The sun was peeking out, and the annual great wardrobe swap-over had just taken place (prematurely it turned out, given the weather this week) so I donned my favourite maxi dress and headed out the back door.
I was eagerly anticipating my trip to the recycling centre (is it just me or is there something highly satisfying about putting the right bottles in the right places?), to be followed by the library and supermarket.
It was a big day out. You can imagine how keen I was to be off - except I was stuck; quite literally, in the door. The bottom of my dress was caught in the locked door, and no matter how I jiggled and pushed, the door did not want to open.
It was at this point I did what any 21st-century girl would do - literally "lol" at myself then take a quick snap to document my latest Bridget Jones moment.
Then my predicament dawned on me. It wasn't quite "Sophie's choice", but I was faced with ripping/ruining my favourite dress or slipping out of it and running down the driveway and around to the front (street-facing) door in my underwear.
The answer was clear. Why ruin a perfectly good dress? Just to be sure, I put the pic and the question to my hard-at-work colleagues via text.
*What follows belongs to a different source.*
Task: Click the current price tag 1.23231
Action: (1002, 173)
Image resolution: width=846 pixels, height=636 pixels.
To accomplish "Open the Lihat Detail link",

The answer was unanimous - undie run! Which is how I came to be sitting against my back door in the middle of the day, wiggling out of my dress and doing my first ever undie run, laughing to myself the whole way around the house.
My decision to buy the home on a quiet cul-de-sac over that other one on the main drag proved a good one. I didn't see a soul and, I think, I got away without traumatising any small children or pensioners.
Unlike the last time I found myself out on the street wrapped only in a blanket awaiting rescue. But that's a story for another day.